*** Opening Page excerpt ***
Pacifier use may lower risk of SIDS
The use of pacifiers may lower a baby’s risk of sudden infant death syndrome, new research suggests.
Researchers at Kaiser Permanente in California evaluated 185 mothers who had just lost their infants to sudden infant death syndrome, or SIDS, and another 312 mothers with healthy babies.
Dr. De-Kun Li and a team of scientists, in collaboration with the National Institutes of Health, found that pacifier use reduced the risk of sudden infant death syndrome by 90 percent.
Why? There are several possible explanations, said Dr. Li.
First, sucking enhances alertness, which is regulated by a brain center that does not function properly in otherwise healthy infants who suddenly stop breathing. However, if this were the only explanation, thumbsucking would offer the same protection, which isn't true.
Instead, Dr. Li believes the pacifier serves as a mechanical barrier that "stops suffocation," he said.
"It is more mechanical and physical, rather than biological," said Dr. Li, noting that the pacifier is a barrier between a baby's mouth and anything that could block the baby’s airway, such as soft bedding.
His research backs the American Academy of Pediatrics’ recommendations that pacifiers be used at nap and bedtimes in the first year of life.
"Back To Sleep," a successful 10-year-old AAP public health campaign that urges parents to put babies to sleep on their backs, has cut the SIDS rate in half. More than 2,200 babies were diagnosed at death with SIDS in 2002. Before that, it was estimated that 5,000 babies a year died of SIDS.
*** Closing Page excerpt ***
*** Opening Data provided ***
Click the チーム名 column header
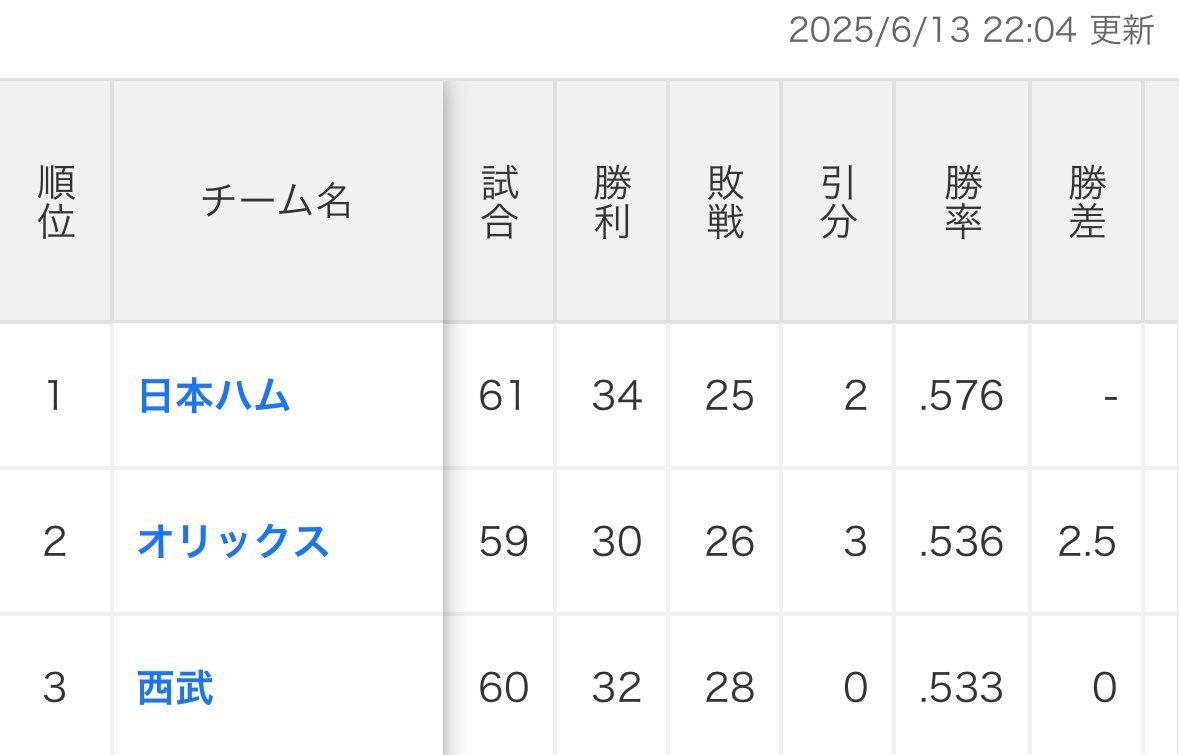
*** Closing Data provided ***
◆ Exercise goal ◆
Print the part of the pacifier article between "Researchers at Kaiser" and "which isn't true.", inclusive. Rely only on the pacifier article to complete the work.

◆ Result of the exercise ◆
Researchers at Kaiser Permanente in California evaluated 185 mothers who had just lost their infants to sudden infant death syndrome, or SIDS, and another 312 mothers with healthy babies.
Dr. De-Kun Li and a team of scientists, in collaboration with the National Institutes of Health, found that pacifier use reduced the risk of sudden infant death syndrome by 90 percent.
Why? There are several possible explanations, said Dr. Li.
First, sucking enhances alertness, which is regulated by a brain center that does not function properly in otherwise healthy infants who suddenly stop breathing. However, if this were the only explanation, thumbsucking would offer the same protection, which isn't true.